Meet Oliver, Engineer Intern at FactSet
School:
The Rochester Institute of Technology
Major:
Game Development and Design
Why I Chose to Intern at FactSet:
During the on-site interviews, I met people that would often express that they found their work gratifying, they felt valued, and that they enjoyed themselves and each other. By the end of the process, Ifound evidence that FactSet really cared about maintaining an excellent work environment. It was this healthy corporate culture that drew me to FactSet.
How has your experience been as a FactSet intern?
FactSet engineering interns are allowed to select which project they work on. Throughout the project proposals session, I kept a running list of projects that I found interesting. I couldn’t choose which project I liked the most, until the final project presentation came around.

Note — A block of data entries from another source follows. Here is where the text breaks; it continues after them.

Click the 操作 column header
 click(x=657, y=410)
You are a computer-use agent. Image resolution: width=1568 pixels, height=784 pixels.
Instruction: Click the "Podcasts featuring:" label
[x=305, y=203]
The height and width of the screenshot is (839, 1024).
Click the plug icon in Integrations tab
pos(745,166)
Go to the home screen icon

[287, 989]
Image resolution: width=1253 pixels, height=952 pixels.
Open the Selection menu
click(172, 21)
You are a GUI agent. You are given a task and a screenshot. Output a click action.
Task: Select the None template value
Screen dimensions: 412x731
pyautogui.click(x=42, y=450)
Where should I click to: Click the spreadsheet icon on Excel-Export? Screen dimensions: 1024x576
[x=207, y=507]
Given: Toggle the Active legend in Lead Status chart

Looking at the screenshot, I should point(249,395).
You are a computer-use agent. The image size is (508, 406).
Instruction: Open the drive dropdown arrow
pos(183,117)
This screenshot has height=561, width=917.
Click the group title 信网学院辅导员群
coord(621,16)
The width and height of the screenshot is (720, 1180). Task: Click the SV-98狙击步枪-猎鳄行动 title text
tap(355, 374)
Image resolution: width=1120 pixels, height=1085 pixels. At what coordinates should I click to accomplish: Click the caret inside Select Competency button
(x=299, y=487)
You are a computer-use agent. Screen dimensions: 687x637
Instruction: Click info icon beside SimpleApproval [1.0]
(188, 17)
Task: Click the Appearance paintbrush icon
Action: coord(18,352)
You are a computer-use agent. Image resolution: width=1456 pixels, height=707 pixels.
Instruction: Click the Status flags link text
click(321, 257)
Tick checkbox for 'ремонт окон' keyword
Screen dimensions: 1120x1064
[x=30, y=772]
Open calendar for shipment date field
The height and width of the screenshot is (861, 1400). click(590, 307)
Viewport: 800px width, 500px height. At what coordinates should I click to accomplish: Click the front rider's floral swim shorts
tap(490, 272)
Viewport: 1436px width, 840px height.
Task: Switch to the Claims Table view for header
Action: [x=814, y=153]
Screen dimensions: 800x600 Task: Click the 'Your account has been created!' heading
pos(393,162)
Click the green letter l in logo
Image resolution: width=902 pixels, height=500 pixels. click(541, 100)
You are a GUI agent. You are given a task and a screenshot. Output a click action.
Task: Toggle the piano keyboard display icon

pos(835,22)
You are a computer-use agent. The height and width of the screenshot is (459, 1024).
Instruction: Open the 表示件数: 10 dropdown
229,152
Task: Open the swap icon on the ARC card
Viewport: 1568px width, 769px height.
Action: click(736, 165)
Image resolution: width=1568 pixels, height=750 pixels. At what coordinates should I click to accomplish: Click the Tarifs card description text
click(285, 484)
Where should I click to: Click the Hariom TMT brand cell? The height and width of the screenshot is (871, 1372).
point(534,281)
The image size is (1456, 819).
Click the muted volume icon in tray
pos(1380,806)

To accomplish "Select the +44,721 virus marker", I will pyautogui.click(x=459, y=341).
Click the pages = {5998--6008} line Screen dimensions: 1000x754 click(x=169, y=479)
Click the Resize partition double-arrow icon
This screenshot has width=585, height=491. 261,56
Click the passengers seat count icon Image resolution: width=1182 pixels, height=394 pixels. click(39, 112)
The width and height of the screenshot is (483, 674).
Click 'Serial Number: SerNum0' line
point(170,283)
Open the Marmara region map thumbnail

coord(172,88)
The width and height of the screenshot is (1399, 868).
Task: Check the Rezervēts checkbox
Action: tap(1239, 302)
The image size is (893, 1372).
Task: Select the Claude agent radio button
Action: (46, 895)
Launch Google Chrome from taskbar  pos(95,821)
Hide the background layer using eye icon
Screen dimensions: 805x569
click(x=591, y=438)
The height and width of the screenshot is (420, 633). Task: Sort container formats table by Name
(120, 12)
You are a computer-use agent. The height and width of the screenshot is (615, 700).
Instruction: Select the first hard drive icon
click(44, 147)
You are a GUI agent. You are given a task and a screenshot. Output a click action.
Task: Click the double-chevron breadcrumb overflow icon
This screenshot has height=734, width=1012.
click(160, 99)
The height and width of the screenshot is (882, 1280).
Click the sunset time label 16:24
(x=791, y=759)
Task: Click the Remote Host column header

On its surface, it seemed like a standard intern project. Project managers often allow the intern to choose which language and framework they would develop the project in, but this one had an exception. The presenter made a point to forbid development using NodeJS, a common server technology, as a matter of principle. I was taken aback, I had developed the majority of my projects in Node, so for someone to have a visceral aversion to it got me interested. I asked questions like ‘Why not Node?’ and ‘What would you use?’. We developed a conversation where we both challenged each other’s assumptions to emerge better developers afterwards. At the after party, the presenter, who is now my boss, and I continued our conversation, discussing the needs and problems that languages and frameworks must face and how to solve them. The conversation continues to this day.
In discussing our various internships, my friends shared how they had to fight for attention and compete for status, and to their conversation of competition I had nothing to add. One of the things I appreciate most about my intern work at FactSet is the atmosphere of cooperation. Everyone was extremely willing to give me advice and technical help, and even provide a friendship that went beyond work.